SET PROBLEM: Copy out everything from the line containing "Click the info icon beside 01/06/2026" down to the line containing "pos(981,33)", and change "The width and height of the screenshot is" to "The screenshot measures" while keeping the rest the same.

(Saved data entries)

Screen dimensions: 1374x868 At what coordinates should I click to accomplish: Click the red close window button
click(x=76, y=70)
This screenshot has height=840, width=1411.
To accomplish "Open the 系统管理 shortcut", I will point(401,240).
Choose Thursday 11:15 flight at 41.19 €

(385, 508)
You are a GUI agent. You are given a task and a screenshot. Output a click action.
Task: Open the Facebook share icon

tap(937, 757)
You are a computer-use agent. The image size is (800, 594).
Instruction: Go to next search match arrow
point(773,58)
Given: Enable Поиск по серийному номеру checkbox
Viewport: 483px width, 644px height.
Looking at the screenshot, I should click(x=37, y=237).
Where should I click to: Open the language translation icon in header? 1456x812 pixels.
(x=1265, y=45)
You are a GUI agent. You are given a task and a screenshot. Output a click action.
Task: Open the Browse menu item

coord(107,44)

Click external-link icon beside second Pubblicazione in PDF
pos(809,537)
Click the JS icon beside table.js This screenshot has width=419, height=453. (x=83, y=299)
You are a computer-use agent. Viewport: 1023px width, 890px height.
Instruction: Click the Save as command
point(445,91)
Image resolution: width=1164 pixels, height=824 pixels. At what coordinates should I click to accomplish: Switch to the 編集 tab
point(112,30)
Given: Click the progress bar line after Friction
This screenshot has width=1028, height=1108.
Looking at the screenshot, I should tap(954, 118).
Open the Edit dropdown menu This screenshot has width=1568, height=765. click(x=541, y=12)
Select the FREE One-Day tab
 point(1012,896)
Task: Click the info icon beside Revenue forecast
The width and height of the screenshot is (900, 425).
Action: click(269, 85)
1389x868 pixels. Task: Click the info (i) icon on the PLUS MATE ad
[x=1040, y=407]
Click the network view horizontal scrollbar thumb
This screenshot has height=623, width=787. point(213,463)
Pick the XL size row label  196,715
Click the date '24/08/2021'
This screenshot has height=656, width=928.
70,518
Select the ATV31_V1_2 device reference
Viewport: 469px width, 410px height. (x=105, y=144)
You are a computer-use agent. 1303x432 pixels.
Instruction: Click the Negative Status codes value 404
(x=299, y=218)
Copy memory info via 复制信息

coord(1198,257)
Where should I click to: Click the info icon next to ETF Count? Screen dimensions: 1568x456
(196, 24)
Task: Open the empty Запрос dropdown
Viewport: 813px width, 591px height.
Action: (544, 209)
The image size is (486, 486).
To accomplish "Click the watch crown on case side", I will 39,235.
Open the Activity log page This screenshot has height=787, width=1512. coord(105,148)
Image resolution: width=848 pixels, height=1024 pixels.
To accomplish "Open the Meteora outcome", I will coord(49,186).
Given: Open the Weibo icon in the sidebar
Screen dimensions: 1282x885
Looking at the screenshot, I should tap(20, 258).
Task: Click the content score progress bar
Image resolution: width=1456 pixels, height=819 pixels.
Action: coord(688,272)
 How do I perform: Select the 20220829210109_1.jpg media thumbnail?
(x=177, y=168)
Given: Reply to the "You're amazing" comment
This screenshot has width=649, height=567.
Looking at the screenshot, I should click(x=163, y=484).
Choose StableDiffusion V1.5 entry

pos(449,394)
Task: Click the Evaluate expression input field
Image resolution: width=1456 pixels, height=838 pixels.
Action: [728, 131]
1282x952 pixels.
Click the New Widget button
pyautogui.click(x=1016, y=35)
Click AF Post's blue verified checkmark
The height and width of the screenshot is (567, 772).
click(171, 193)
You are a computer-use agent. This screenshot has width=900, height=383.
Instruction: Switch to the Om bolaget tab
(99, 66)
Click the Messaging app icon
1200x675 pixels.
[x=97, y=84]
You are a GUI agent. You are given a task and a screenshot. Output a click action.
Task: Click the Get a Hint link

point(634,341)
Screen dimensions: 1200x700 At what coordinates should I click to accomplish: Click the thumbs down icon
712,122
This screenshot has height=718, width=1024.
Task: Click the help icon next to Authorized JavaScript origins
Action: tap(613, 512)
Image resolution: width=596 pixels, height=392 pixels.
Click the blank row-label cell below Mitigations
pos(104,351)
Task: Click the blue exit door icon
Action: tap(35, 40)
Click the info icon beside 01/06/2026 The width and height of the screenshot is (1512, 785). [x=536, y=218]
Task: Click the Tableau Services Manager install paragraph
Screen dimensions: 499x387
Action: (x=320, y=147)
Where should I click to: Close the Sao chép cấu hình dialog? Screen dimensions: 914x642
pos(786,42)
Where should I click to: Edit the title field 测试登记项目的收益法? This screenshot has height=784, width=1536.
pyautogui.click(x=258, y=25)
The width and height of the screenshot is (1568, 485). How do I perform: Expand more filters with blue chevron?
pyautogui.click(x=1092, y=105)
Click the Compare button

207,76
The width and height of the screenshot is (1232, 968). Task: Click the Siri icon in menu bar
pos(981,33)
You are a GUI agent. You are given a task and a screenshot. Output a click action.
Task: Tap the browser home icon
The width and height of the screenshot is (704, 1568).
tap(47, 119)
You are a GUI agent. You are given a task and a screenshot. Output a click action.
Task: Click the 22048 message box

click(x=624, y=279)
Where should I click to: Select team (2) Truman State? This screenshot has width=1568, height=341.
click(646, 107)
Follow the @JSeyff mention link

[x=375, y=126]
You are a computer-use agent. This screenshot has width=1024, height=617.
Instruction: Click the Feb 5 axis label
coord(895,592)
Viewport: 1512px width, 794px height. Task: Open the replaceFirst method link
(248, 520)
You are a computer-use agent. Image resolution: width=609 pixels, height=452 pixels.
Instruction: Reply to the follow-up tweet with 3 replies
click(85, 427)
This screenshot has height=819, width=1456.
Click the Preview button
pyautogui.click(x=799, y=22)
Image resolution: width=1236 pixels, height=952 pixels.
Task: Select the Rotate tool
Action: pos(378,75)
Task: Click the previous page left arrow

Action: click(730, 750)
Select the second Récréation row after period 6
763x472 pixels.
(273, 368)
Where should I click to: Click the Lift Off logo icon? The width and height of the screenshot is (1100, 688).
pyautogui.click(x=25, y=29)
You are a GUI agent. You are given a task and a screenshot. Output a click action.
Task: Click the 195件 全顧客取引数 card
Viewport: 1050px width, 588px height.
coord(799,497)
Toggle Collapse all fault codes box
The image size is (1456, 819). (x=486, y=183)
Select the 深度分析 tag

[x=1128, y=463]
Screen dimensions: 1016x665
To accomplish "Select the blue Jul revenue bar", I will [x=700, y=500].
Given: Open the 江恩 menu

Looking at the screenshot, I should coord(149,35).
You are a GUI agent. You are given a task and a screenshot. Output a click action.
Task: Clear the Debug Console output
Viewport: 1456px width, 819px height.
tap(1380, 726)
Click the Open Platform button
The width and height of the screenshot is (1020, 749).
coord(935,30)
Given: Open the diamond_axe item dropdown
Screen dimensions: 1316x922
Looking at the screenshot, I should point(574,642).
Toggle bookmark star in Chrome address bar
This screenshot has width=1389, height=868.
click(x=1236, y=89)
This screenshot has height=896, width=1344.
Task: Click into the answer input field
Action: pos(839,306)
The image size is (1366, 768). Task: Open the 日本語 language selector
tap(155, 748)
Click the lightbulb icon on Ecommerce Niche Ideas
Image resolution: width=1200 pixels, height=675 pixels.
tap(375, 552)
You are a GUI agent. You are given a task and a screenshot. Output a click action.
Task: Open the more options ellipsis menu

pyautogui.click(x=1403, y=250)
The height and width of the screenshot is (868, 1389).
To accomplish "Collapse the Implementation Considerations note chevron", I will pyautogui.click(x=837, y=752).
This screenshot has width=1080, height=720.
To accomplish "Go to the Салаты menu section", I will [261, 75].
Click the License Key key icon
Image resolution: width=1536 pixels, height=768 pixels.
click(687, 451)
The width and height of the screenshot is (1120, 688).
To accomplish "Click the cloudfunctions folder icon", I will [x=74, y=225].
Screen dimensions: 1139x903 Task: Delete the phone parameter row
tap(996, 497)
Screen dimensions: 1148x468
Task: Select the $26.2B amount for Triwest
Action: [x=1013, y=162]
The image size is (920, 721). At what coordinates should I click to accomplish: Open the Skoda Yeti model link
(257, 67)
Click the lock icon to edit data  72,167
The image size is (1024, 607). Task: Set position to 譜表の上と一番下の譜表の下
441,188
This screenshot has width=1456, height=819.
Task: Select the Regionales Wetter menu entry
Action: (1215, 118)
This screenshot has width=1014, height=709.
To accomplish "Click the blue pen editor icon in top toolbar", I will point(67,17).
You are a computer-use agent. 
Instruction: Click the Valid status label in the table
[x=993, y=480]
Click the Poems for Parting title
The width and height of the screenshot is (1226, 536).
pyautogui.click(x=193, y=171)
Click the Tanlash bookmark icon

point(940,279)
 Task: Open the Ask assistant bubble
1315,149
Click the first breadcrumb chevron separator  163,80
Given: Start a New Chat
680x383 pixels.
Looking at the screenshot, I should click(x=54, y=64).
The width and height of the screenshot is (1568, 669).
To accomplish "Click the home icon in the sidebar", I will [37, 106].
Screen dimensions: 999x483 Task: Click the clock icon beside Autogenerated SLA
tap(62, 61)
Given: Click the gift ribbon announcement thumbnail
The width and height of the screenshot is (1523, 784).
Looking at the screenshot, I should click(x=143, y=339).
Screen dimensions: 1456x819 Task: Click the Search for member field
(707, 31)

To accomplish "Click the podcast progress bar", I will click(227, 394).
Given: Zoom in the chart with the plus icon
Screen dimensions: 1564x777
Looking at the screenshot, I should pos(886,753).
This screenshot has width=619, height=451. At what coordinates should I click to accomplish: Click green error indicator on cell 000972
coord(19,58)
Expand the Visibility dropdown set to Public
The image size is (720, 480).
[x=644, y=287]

TASK RESULT:
Click the info icon beside 01/06/2026 The screenshot measures (1512, 785). [x=536, y=218]
Task: Click the Tableau Services Manager install paragraph
Screen dimensions: 499x387
Action: (x=320, y=147)
Where should I click to: Close the Sao chép cấu hình dialog? Screen dimensions: 914x642
pos(786,42)
Where should I click to: Edit the title field 测试登记项目的收益法? This screenshot has height=784, width=1536.
pyautogui.click(x=258, y=25)
The screenshot measures (1568, 485). How do I perform: Expand more filters with blue chevron?
pyautogui.click(x=1092, y=105)
Click the Compare button

207,76
The screenshot measures (1232, 968). Task: Click the Siri icon in menu bar
pos(981,33)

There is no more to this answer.